A Lightweight, Domain-Adaptive Memory System for LLM Agents

Published: 03 Mar 2026, Last Modified: 25 Apr 2026ICLR 2026 Workshop MemAgents withconditionEveryoneRevisionsBibTeXCC BY 4.0
Keywords: agent memory, retrieval-augmented generation, memory-augmented language models, long-context reasoning
TL;DR: A long-term agent-memory framework that extracts, consolidates, and retrieves information to improve long-context reasoning and adapt easily across domains.
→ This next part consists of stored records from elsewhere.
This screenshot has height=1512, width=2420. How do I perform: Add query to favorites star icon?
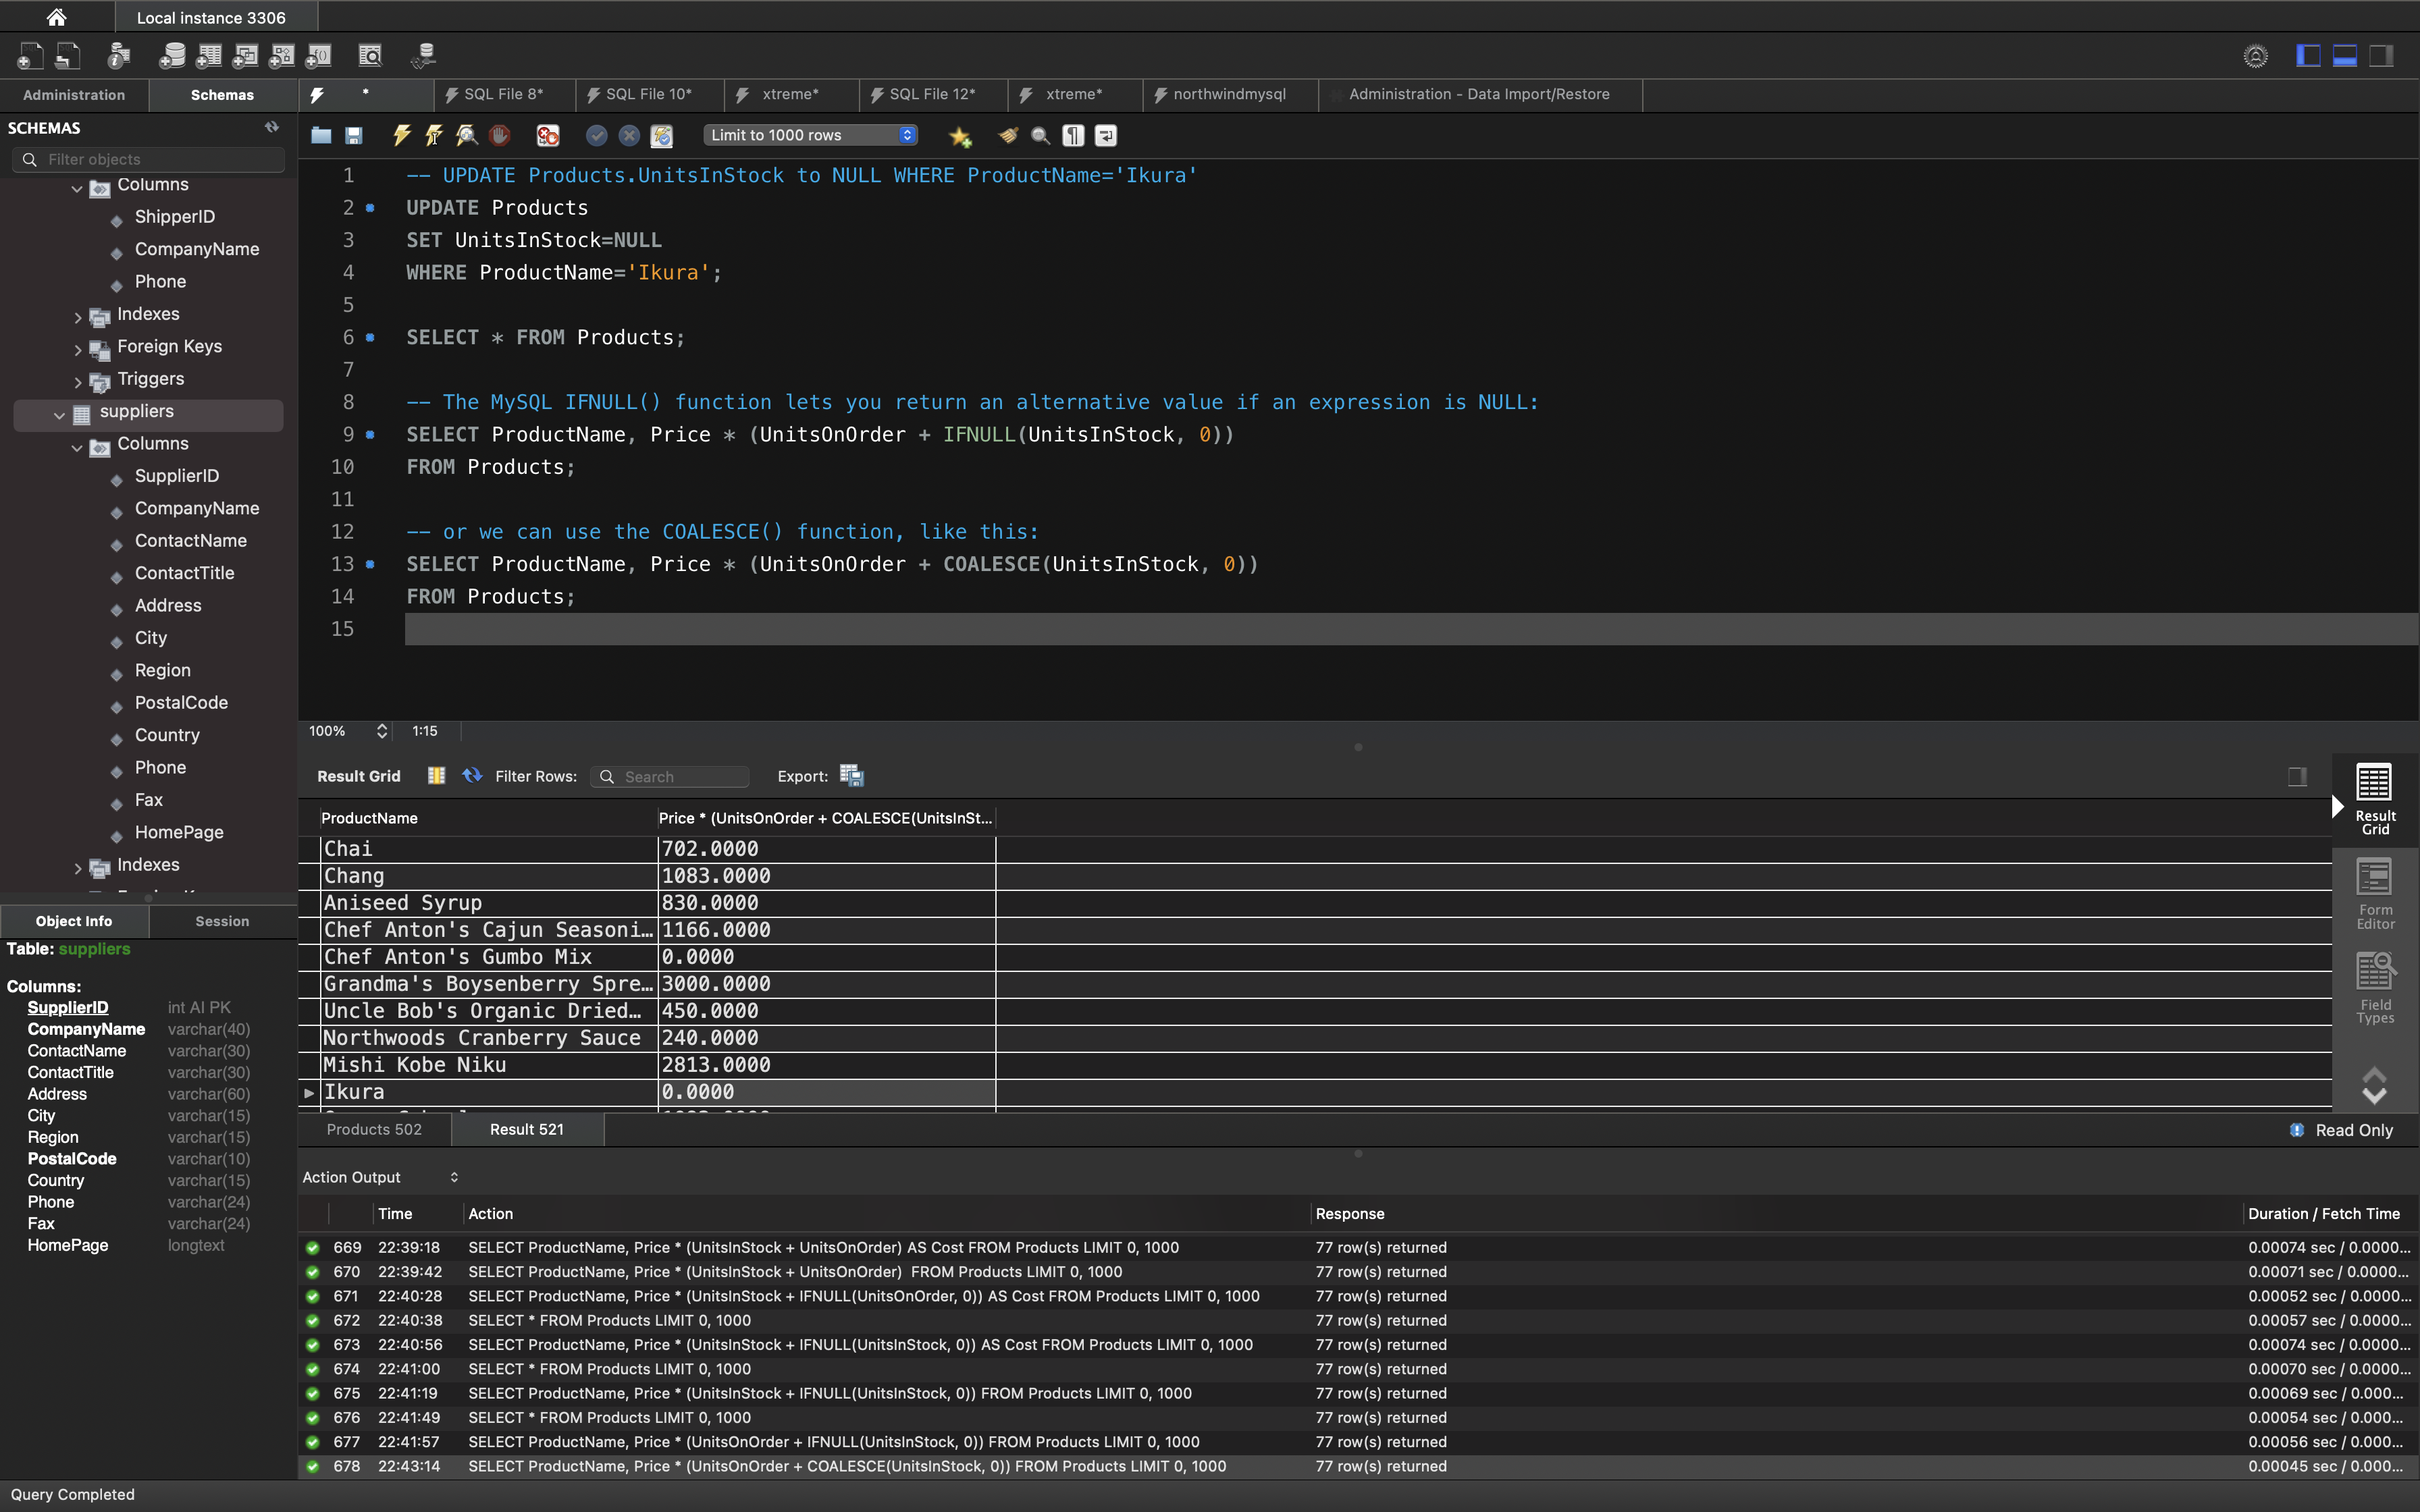tap(960, 136)
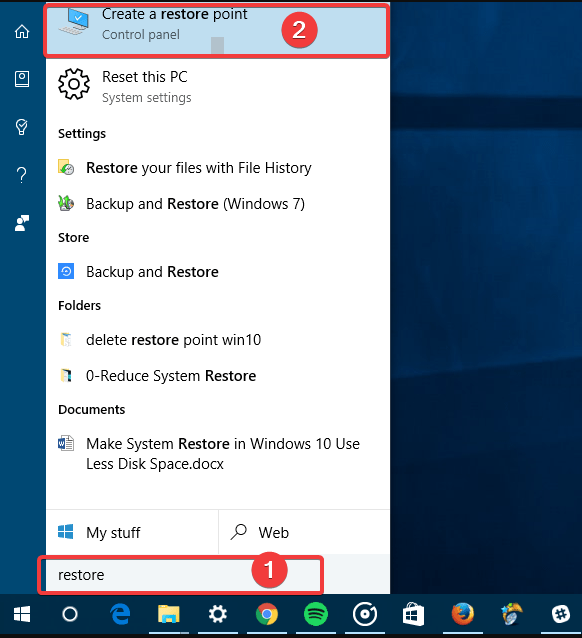Choose the Reset this PC result

tap(218, 86)
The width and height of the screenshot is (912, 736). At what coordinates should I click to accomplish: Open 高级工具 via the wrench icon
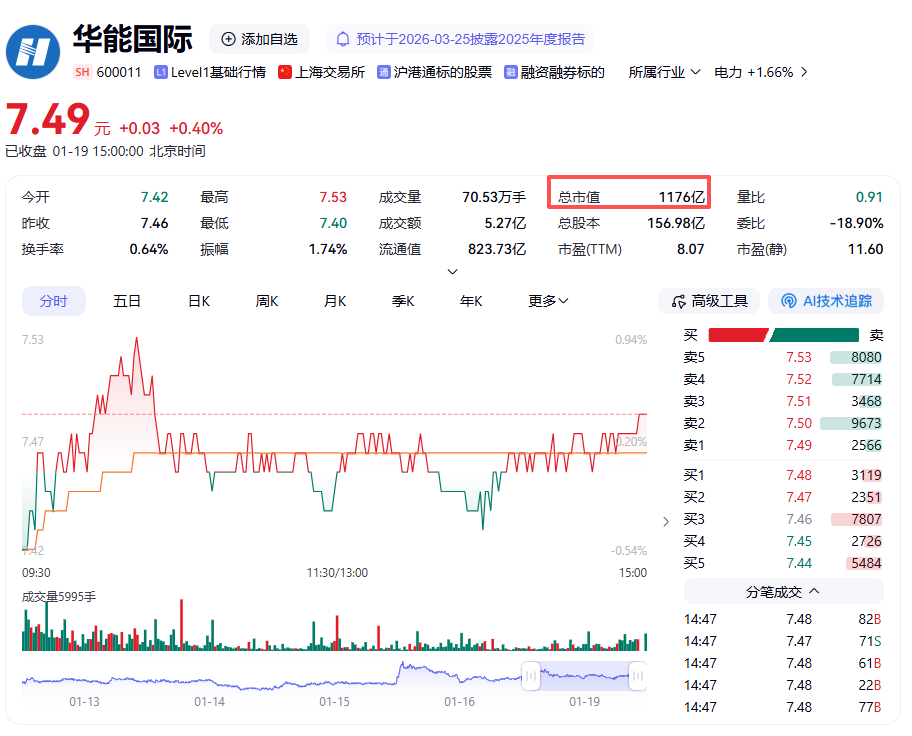[x=677, y=301]
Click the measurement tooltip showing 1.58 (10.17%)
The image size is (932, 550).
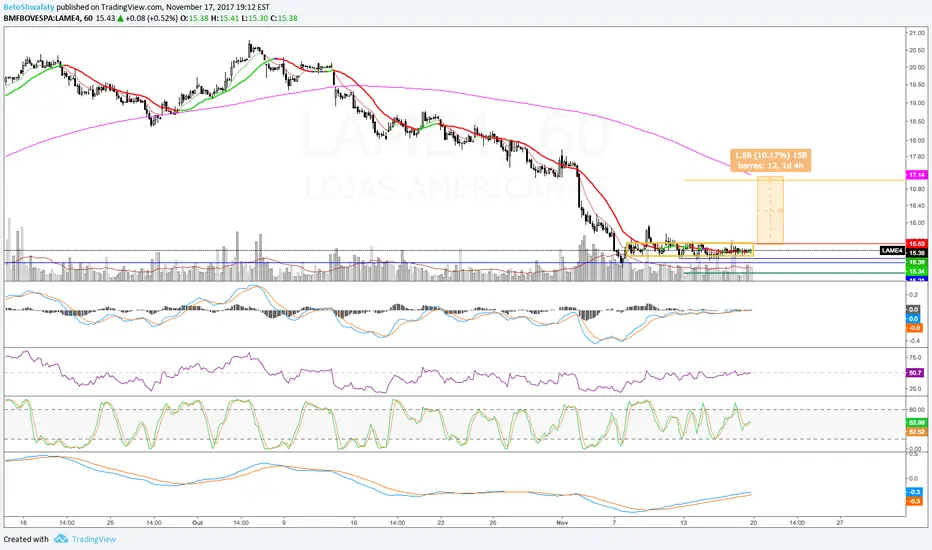(770, 161)
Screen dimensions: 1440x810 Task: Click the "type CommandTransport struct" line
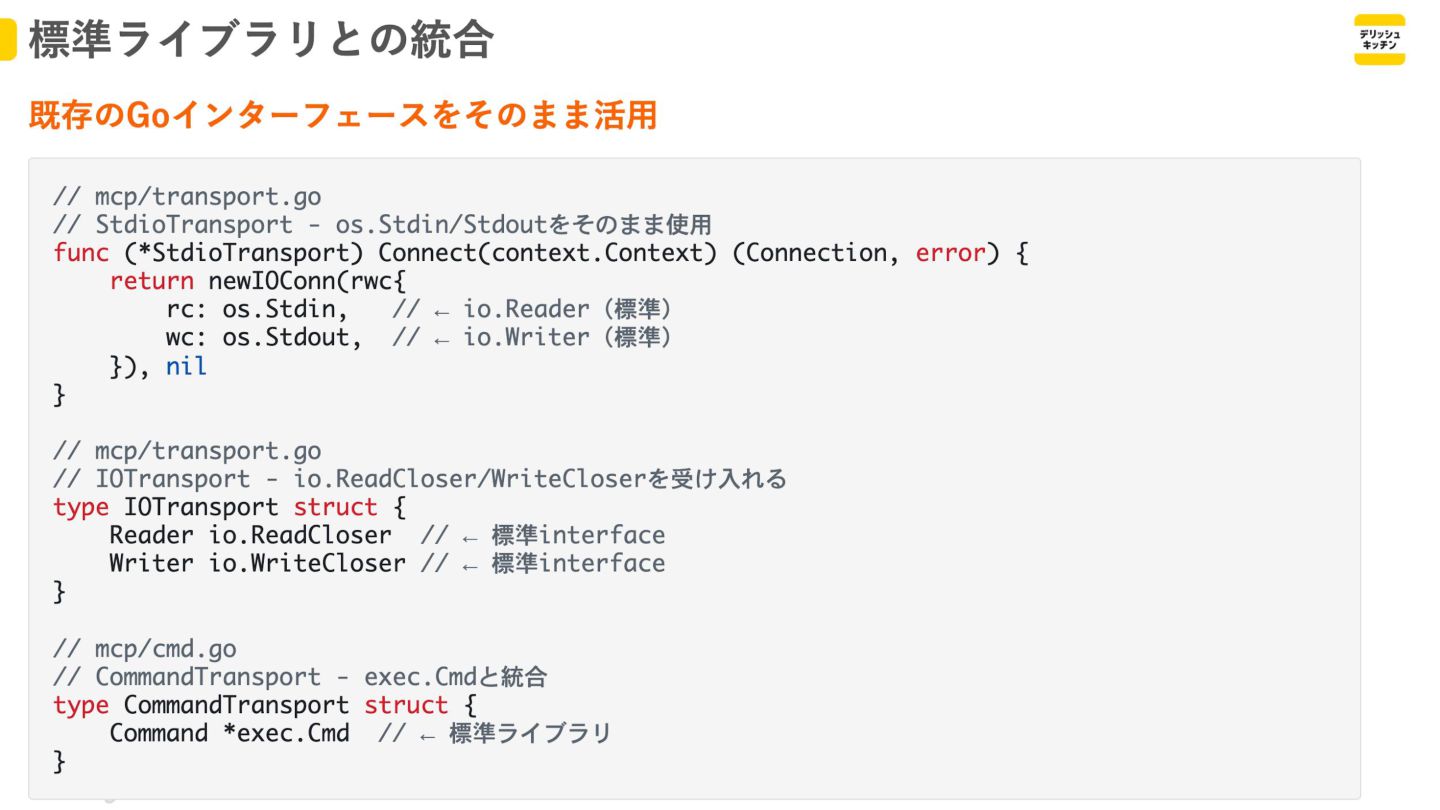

Abstract: Long-term memory helps LLM agents solve tasks that require reasoning over long interaction histories. Recent agentic memory systems can outperform providing the full context window or standard retrieval over text chunks, but they often rely on heavy, task-specific context engineering and complex memory pipelines, making them hard to understand, deploy, and transfer to new domains. We introduce LightMem, a lightweight, domain-adaptive memory system that keeps only three core steps: extraction, consolidation, and retrieval. LightMem removes purpose-unclear components and clearly separates what needs human input from what can be automated: users specify only memory metadata and consolidation rules, while the rest of the pipeline is general. During consolidation, LightMem automatically builds a hierarchical memory tree via non-parametric agglomerative clustering, reducing manual design and avoiding task-specific tuning. During retrieval, LightMem traverses this tree to retrieve information across clusters and multiple granularities, enabling structured access to relevant memories. We evaluate LightMem on two unrelated tasks, personalization and code understanding, and show that it substantially improves accuracy over vanilla RAG and prior agentic memory baselines, with latency on-par with the fastest memory baselines.